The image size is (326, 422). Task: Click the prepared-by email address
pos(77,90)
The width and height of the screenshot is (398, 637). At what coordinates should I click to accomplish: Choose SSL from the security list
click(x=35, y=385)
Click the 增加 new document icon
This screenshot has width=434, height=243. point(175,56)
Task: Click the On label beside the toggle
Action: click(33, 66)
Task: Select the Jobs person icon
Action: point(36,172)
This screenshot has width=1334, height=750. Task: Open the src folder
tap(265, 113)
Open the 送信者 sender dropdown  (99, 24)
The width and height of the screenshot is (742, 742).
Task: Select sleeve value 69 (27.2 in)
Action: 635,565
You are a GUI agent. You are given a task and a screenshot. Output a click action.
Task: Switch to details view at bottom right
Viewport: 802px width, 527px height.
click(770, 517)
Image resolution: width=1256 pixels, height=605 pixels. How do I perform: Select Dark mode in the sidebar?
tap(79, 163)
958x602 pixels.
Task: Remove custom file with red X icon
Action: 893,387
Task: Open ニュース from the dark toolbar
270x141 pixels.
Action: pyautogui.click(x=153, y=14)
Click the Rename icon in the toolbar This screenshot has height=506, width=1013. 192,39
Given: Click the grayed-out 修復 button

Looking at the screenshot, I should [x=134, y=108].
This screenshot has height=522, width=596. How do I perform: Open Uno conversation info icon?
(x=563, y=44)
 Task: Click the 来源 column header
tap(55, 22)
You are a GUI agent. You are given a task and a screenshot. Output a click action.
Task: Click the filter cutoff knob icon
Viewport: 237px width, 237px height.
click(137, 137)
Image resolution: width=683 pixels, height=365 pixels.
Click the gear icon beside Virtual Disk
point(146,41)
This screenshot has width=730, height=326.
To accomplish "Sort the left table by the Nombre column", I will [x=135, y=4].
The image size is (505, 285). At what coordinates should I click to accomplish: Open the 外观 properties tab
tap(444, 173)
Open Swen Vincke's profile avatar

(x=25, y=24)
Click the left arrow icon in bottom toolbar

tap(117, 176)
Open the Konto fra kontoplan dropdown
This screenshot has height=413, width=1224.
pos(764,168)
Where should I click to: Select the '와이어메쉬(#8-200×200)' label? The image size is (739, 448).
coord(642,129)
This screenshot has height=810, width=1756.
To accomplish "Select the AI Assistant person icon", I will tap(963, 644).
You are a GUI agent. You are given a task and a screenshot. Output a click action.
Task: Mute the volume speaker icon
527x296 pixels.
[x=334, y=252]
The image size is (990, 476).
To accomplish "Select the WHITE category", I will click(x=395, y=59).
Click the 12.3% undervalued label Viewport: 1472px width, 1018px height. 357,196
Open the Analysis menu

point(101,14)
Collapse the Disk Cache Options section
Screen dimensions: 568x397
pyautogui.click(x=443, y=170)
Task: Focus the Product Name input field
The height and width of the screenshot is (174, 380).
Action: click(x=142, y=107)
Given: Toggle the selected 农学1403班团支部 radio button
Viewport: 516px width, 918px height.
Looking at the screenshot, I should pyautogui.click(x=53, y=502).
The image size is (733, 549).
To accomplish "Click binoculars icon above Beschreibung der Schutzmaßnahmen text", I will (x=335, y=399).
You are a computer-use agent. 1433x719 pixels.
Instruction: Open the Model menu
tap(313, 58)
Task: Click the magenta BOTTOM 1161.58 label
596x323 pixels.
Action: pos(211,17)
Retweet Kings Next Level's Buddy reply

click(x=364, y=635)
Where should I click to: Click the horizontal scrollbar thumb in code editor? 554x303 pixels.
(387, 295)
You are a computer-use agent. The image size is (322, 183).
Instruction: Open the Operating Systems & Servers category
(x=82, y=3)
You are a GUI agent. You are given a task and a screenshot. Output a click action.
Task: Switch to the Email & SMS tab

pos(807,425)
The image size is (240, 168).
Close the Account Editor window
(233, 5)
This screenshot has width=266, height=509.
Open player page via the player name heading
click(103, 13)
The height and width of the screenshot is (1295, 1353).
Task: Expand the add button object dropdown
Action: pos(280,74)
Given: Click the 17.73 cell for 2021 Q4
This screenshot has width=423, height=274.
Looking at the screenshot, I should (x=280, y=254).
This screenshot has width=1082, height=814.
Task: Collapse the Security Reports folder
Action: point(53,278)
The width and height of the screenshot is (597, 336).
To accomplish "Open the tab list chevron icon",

● **Work required**:
Each line above that contains the word "will" should be returned.

● **Written response**:
To accomplish "Sort the left table by the Nombre column", I will [x=135, y=4].
To accomplish "Select the AI Assistant person icon", I will tap(963, 644).
To accomplish "Select the WHITE category", I will click(x=395, y=59).
To accomplish "Click binoculars icon above Beschreibung der Schutzmaßnahmen text", I will (x=335, y=399).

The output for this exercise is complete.